Colocalization analysis

For each identified significant eQTL result for our variants, we evaluated whether the eQTL and GWAS signals colocalize using a Bayesian colocalization method as implemented in coloc[49] to estimate the posterior probability of an identical causal variant per locus between eQTL and GWAS. Colocalization Manhattan plots for Supplementary Fig. 1 were generated using LocusZoom[50].

CRISPR-Cas9 enhancer deletion cardiomyocyte model

To generate a deletion of the candidate causal region within the ACTN2 locus in human embryonic stem cells (hESCs), we used the CRISPR/Cas9 system. More specifically, we used CHOPCHOP v2[51] to find guide RNAs (gRNAs) that in combination with Cas9 will generate cuts within the ATAC-seq peak detected as causal in our epigenetic hESC-CM experiments. We then cloned both gRNAs and Cas9 in vectors carrying a puromycin resistant cassette and used the NEON electroporation system (ThermoFisher) to effectively transform hESCs (H9 line, Cat# WA09, WiCell). Cells were then plated in flasks coated with Gelltrex (LDEV-Free reduced growth factor basement membrane matrix, Thermofisher) and maintained in Essential 8 medium (Thermofisher). hESCs underwent electroporation using the Thermo Neon Transfection system and transformed hESCs were selected using Puromycin for 48 h. Cells were replated and colonies from single cells were manually picked and expanded. All colonies were subsequently screened using PCR with primers that bind outside the expected Cas9 cuts. DNA from colonies carrying the deletion generated a 490 bp PCR fragment confirming a ~2200 bp deletion in the target segment (Supplementary Fig. 6B, C). To generate hESC-derived cardiomyocytes, hESCs with enhancer deletion and hESCs from the parent isogenic line were differentiated to cardiomyocytes[52]. For the differentiation protocol, cells were sequentially treated with two small inhibitors, 6 μM of CHIR99021 (Tocris, GSK3b inhibitor) for 48 h followed by 2.5 μM of IWR-1 (Tocris, Wnt signaling antagonist) in RPMI-B27 without insulin medium (Thermofisher).
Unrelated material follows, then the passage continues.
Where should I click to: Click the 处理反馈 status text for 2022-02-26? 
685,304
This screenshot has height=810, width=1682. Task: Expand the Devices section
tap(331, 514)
Spontaneous beating was noted at day 7 of differentiation. Cardiomyocytes were further selected using sodium lactate[53]. RNA was isolated from cardiomyocytes at day 15 using Trizol, complementary DNA (cDNA) was generated using the high-capacity cDNA reverse transcription kit (Thermofisher) and quantitative PCR was performed using Sybr select protocol[54]. Gene expression levels were normalized with GAPDH. Expression in edited cardiomyocytes and controls was assessed in four replicates and compared with a two-tailed t-test. Whole list of primers is provided in Supplementary Table 7.
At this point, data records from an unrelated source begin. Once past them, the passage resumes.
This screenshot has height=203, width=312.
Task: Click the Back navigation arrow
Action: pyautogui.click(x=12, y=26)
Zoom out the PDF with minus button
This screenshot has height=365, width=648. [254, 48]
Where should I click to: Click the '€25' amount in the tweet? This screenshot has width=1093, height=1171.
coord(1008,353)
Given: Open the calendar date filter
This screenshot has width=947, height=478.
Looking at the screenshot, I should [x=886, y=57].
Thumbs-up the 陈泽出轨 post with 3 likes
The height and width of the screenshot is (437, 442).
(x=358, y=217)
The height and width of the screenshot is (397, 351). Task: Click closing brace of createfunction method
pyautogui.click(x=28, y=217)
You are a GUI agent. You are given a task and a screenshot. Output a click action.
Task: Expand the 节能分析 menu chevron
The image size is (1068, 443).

Splice-QTL analysis for the ABO locus

We used LeafCutter[55] to perform splice-QTL (sQTL) analysis for rs550057 (which is an LD surrogate for the sentinel SNP rs9411378 of the ABO GWAS locus, highly associated with heart failure in the GWAS discovery cohort). We obtained and normalized intron excision ratios from binary sequence alignment/map files for whole-blood tissue in GTEx v8 following the filtering and normalization steps provided with the LeafCutter software. We then used FastQTL[56] to perform nominal sQTL analysis for rs550057 using as covariates five genotype PCs, ten PCs calculated based on the normalized intron excision ratios, along with sex, age, and whole-genome sequencing library construction methodology.